Parto da una domanda aperta che l’arcivescovo ha rivolto a noi, Chiesa di Lecce, nel Messaggio alla città dell’altra sera: “Siamo davvero pronti ad educare i nostri ragazzi ai valori della libertà e della corresponsabilità?”.
Forse no! Non siamo pronti è la risposta più opportuna a questa riflessione che come chiesa non ci dovrebbe lasciar dormire la notte.
Perché non si tratta di incapacità, di limiti, si tratta di assenza di prontezza, celerità, scatto, slancio, atteggiamenti che sono propri di ogni appassionato annunciatore di Cristo. Tale riflessione, però, privata del suo contesto, farebbe nascere subito un atteggiamento di frustrazione e inadeguatezza; senza portare ad una consapevolezza che apra all’azione!

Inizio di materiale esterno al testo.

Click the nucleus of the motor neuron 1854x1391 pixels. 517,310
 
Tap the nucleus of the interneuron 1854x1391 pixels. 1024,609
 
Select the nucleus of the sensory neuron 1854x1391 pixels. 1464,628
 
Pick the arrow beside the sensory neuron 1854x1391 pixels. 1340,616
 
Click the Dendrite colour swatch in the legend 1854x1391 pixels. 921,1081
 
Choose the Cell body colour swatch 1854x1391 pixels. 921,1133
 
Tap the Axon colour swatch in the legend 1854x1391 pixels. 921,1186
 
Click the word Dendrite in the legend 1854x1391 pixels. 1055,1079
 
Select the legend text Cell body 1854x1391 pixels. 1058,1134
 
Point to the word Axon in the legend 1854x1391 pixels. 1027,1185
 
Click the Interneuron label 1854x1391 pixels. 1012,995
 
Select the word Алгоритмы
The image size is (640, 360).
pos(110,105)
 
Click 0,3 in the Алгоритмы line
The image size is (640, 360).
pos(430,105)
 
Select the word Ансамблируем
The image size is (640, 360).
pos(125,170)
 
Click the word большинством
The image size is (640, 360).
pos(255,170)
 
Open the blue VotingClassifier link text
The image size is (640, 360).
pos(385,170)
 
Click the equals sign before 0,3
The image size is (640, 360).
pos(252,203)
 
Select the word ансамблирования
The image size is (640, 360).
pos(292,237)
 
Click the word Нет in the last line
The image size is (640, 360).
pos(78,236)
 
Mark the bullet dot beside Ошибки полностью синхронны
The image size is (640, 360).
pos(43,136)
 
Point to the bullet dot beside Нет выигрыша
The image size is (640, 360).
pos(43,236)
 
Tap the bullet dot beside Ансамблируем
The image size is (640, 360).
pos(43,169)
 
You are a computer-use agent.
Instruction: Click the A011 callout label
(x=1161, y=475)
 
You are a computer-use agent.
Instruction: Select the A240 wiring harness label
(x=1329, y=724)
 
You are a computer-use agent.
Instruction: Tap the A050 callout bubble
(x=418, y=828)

È necessario guardare oltre, dare sguardi ampi, che non si limitino a prendere coscienza dei problemi, provando a comprenderne le motivazioni, senza la pretesa di definitività e professionalità, ma condotti dal desiderio di riflessione di chi prova a lavorare con i giovani e con coloro che li formano.
C’è di sicuro una motivazione di carattere antropologico. La persona, nella società attuale, stenta a trovare il suo posto. In un momento di evidente fragilità, inoltre, il lockdown ha contribuito ad aumentare tali fragilità. E, come l’arcivescovo ha già avuto modo di evidenziare, la famiglia porta con sé questa sofferenza, collocandosi tra le istituzioni più ferite.
Con questa riflessione potremmo comprendere la fragilità che la stessa comunità ecclesiale (e non solo) sta vivendo: è dalla famiglia che nascono gli educatori di oggi, i giovani di oggi, i politici di oggi, ma anche il clero e l’episcopato di oggi. È necessario, quindi, focalizzare l’attenzione su questo mondo che sembra andare sempre più in una direzione completamente contraria a questa umanità.
Potremmo dire che c’è anche una motivazione economico-politica. La politica economica degli ultimi tempi non ha favorito la permanenza dei giovani al sud. La maggioranza dei giovani, che formiamo nelle comunità, emigrano. Sono pochi i giovani che investono la loro vita nel Mezzogiorno. Quanti restano, nella migliore delle ipotesi, si accontentano di un lavoro che non hanno mai sognato. Altri preferiscono entrare nella categoria dei Neet.
Allora cosa fare per invertire la rotta? Sicuramente percepire il nostro limite. Percepire che il poco di ognuno diventa prezioso con il poco di molti. Si tratta di fare rete: una rete intra ecclesiale (sono tanti ancora i campanilismi) e una rete extra ecclesiale, dato che i giovani sempre di più scelgono altro, e meno Cristo e la Chiesa. In questa rete noi dobbiamo dare il nostro: dobbiamo dare Cristo! Allora torneremo ad essere “attraenti”.